→ Exercise brief: In the records below, find the line containing "You are a computer-use agent. The" and retype it and every line after it exactly, adding nothing.

= Beginning of Section =

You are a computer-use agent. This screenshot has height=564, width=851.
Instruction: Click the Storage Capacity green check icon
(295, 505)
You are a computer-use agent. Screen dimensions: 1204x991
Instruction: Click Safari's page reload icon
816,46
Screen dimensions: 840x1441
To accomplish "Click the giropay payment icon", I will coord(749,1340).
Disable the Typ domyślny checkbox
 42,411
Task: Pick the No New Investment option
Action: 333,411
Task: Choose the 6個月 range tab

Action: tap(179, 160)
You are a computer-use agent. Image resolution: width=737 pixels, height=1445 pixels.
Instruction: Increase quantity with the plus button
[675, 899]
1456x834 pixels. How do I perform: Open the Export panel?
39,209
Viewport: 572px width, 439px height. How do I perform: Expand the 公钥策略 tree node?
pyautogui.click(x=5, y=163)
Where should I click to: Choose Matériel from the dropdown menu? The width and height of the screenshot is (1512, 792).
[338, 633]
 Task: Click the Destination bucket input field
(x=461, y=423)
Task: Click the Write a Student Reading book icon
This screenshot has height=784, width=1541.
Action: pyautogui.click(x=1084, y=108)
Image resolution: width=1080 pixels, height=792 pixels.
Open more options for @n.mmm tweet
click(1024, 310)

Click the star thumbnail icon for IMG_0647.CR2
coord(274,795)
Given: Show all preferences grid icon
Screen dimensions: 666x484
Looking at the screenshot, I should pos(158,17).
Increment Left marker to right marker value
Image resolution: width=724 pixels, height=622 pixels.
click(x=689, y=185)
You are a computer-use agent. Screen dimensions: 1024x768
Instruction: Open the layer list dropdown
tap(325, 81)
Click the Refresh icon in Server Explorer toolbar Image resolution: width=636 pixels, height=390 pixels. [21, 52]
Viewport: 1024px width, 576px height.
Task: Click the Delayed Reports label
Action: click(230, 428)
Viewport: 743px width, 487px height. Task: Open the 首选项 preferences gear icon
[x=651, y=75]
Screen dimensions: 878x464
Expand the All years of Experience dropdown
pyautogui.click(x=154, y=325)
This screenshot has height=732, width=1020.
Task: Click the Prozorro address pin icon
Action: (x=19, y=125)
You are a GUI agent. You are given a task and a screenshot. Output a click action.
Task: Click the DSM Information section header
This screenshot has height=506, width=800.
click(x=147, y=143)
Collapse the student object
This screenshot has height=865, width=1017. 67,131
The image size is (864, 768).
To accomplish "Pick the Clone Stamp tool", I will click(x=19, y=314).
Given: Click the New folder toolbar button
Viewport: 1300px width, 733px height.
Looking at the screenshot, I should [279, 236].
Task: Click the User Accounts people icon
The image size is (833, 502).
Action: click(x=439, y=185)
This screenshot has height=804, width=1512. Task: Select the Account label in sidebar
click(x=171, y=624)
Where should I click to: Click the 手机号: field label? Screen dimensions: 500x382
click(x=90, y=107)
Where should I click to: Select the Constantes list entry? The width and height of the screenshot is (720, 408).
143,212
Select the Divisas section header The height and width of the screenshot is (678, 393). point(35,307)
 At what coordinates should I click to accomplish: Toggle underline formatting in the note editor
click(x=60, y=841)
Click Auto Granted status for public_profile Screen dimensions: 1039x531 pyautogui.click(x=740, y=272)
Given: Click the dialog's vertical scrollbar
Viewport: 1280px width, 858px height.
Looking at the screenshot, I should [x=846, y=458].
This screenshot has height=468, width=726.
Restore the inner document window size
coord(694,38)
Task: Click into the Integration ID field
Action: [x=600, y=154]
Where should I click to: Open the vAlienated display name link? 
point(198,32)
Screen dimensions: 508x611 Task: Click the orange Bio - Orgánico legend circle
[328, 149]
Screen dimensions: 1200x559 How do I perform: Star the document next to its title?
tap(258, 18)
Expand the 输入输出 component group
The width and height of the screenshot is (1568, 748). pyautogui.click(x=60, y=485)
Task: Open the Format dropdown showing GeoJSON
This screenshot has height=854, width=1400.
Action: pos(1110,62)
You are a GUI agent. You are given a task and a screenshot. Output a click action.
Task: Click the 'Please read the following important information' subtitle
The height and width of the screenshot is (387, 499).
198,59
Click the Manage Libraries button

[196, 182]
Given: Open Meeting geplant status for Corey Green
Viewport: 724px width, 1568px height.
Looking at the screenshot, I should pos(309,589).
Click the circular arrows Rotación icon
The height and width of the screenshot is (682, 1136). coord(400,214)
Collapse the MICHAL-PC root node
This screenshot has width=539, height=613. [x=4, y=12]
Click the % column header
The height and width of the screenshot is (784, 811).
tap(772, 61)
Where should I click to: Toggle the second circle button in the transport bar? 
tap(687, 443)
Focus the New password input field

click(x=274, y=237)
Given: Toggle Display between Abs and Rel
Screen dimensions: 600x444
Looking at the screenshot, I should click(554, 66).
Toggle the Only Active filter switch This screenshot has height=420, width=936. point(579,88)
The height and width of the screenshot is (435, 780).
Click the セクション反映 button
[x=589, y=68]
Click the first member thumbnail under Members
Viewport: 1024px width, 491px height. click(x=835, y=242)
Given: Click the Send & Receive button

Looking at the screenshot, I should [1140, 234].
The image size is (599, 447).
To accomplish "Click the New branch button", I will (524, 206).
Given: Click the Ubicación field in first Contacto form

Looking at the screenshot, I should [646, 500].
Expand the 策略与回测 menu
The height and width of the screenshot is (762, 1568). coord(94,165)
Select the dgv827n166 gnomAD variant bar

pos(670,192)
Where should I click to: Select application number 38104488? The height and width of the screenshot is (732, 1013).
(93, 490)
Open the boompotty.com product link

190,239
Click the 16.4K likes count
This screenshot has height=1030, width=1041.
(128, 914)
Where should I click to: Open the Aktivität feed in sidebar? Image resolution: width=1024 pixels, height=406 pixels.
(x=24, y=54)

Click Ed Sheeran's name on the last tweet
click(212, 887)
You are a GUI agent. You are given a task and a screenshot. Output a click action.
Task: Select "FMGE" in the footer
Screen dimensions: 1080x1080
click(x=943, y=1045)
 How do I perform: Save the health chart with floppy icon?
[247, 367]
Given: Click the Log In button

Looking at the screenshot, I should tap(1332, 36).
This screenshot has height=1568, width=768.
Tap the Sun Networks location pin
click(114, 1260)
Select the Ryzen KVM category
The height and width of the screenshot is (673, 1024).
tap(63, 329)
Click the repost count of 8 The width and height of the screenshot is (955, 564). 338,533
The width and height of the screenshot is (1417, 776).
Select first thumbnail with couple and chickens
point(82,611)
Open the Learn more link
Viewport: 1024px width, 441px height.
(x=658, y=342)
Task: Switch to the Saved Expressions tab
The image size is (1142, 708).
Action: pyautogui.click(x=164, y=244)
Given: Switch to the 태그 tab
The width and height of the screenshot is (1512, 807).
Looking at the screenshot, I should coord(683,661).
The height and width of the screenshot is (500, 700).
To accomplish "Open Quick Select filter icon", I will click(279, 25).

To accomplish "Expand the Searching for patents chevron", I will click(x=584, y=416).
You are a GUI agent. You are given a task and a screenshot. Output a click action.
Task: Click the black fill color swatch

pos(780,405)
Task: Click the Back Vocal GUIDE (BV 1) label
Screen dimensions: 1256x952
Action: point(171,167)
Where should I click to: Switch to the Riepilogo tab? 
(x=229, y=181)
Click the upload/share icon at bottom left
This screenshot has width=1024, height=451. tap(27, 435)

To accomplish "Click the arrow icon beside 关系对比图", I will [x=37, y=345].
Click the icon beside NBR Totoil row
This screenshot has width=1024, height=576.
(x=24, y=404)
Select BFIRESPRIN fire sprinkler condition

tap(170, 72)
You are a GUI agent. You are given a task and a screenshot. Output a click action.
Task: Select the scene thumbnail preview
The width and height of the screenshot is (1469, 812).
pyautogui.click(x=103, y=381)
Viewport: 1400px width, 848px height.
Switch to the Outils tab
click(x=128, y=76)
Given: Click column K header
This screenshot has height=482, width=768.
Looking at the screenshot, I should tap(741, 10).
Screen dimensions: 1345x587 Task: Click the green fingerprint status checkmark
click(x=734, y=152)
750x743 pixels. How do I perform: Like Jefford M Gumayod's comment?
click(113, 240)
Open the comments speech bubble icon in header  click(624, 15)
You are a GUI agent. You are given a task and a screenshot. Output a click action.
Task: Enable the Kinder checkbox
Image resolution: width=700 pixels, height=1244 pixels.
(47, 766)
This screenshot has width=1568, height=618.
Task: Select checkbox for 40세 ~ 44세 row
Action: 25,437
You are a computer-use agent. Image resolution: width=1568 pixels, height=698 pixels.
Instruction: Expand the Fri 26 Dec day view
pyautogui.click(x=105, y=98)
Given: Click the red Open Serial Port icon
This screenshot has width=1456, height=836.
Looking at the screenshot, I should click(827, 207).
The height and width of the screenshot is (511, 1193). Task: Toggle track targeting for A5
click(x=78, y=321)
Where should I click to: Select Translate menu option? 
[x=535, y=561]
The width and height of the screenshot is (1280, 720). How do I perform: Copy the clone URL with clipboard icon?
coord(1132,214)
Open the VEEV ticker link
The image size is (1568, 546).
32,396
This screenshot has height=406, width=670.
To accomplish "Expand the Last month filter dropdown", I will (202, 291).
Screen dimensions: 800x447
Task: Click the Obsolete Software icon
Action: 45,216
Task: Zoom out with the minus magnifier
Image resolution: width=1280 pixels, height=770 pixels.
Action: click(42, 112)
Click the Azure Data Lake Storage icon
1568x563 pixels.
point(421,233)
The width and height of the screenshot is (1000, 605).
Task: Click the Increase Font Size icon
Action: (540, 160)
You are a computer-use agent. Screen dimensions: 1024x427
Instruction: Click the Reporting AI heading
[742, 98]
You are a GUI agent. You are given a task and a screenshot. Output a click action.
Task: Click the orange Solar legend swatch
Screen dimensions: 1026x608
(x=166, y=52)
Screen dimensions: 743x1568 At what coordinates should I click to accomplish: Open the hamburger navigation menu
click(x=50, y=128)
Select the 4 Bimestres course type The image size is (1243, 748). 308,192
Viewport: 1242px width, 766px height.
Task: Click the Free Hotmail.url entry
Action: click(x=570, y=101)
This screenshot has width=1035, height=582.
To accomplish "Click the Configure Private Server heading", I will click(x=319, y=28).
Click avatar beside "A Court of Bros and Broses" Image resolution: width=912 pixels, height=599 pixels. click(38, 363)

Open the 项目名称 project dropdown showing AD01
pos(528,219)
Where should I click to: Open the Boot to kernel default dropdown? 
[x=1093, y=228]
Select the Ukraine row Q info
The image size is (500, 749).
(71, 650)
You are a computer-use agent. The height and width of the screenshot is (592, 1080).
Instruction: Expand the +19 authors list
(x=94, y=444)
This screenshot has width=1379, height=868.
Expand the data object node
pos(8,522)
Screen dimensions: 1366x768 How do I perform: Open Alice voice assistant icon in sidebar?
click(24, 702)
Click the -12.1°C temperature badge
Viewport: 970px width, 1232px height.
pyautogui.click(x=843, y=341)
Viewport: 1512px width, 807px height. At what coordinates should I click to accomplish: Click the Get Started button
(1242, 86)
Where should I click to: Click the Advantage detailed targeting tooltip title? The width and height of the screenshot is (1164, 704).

= End of Section =

→ Response box:
You are a computer-use agent. The height and width of the screenshot is (592, 1080).
Instruction: Expand the +19 authors list
(x=94, y=444)
This screenshot has width=1379, height=868.
Expand the data object node
pos(8,522)
Screen dimensions: 1366x768 How do I perform: Open Alice voice assistant icon in sidebar?
click(24, 702)
Click the -12.1°C temperature badge
Viewport: 970px width, 1232px height.
pyautogui.click(x=843, y=341)
Viewport: 1512px width, 807px height. At what coordinates should I click to accomplish: Click the Get Started button
(1242, 86)
Where should I click to: Click the Advantage detailed targeting tooltip title? The width and height of the screenshot is (1164, 704).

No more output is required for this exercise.